The only change from the code used above to plot a single timeline is related to the vertical size of the inset plots as it is expressed relative to the size of the whole plot. We also add a title, a subtitle and a caption, and tweak the theme of the main plot.

Code
ggplot(sun_elevation.tb, aes(x = when, y = where, label = plots)) +
  geom_line() +
  geom_point(data = . %>% filter(day(when) == 21)) +
  geom_plot(data = . %>% filter(day(when) == 21),
            inherit.aes = TRUE,
            vp.width = 0.15, vp.height = 0.12, vjust = -0.1, hjust = 0.5) +
  scale_x_date(name = "", breaks = date.ticks, date_labels = "%d %b") +
  scale_y_discrete(name = "", expand = expansion(mult = c(0.05, 0.25))) +
  labs(title = "Solar elevation through the day",
       subtitle = "The dotted line indicates the horizon (e = 0)",
       caption = "Inset plots are drawn using consistent x and y scale limits.") +
  theme_minimal() +
  theme(panel.grid.minor.x = element_blank(),
        panel.grid.major.x = element_blank(),
        axis.ticks.x.bottom = element_line())

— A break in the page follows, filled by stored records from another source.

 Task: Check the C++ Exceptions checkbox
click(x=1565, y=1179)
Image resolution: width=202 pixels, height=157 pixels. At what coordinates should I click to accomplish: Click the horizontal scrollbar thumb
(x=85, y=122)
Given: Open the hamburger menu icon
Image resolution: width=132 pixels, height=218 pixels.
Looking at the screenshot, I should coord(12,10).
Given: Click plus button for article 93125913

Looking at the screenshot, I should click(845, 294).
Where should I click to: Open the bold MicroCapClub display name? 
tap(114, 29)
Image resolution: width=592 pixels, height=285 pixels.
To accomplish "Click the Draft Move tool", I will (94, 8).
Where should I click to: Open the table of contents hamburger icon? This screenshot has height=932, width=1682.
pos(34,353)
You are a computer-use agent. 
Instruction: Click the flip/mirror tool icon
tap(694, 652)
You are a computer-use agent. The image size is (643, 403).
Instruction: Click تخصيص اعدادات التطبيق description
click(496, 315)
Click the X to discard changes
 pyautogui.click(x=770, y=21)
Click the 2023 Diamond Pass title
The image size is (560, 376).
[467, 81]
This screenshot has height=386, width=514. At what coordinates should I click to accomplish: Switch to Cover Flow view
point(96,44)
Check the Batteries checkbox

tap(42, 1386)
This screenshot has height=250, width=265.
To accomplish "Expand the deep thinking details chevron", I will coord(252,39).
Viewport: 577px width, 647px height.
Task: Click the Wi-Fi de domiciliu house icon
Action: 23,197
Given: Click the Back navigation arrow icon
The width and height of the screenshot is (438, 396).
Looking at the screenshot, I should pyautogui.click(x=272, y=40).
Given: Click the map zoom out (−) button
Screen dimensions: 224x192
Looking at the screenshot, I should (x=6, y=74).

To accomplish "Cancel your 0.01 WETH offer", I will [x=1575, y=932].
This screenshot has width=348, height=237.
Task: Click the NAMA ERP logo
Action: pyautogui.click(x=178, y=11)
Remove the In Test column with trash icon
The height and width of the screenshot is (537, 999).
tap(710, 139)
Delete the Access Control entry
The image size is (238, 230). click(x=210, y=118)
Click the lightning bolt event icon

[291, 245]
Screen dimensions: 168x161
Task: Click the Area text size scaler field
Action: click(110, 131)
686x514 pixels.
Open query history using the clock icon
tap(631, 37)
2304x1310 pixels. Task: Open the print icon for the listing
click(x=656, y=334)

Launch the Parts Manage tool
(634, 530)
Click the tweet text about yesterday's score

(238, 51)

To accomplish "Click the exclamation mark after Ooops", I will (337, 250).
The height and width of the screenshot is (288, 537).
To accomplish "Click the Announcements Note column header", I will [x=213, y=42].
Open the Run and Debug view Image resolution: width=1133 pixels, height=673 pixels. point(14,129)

The five parallel timelines become rather crowded so an option is to build a matrix of plots. We achieve this by editing the code for the previous plot.

Code
ggplot(sun_elevation.tb, aes(x = when, y = where, label = plots)) +
  geom_plot(data = . %>% filter(day(when) == 21),
            inherit.aes = TRUE,
            vp.width = 0.18, vp.height = 0.15, vjust = 0.5, hjust = 0.5) +
  scale_x_date(name = "", breaks = date.ticks,
               limits = date.ends,
               date_labels = "%d %b") +
  scale_y_discrete(name = "") +
  labs(title = "Solar elevation through the day",
       subtitle = "The dotted line indicates the horizon (e = 0)",
       caption = "Inset plots are drawn using consistent x and y scale limits.") +
  theme_minimal() +
  theme(panel.grid.minor = element_blank(),
        panel.grid.major = element_blank())

7 References

Koponen, Juuso, and Jonatan Hildén. 2019. Data Visualization Handbook. Espoo, Finland: Aalto University.
Murrell, Paul. 2011. R Graphics. 2nd ed. CRC Press.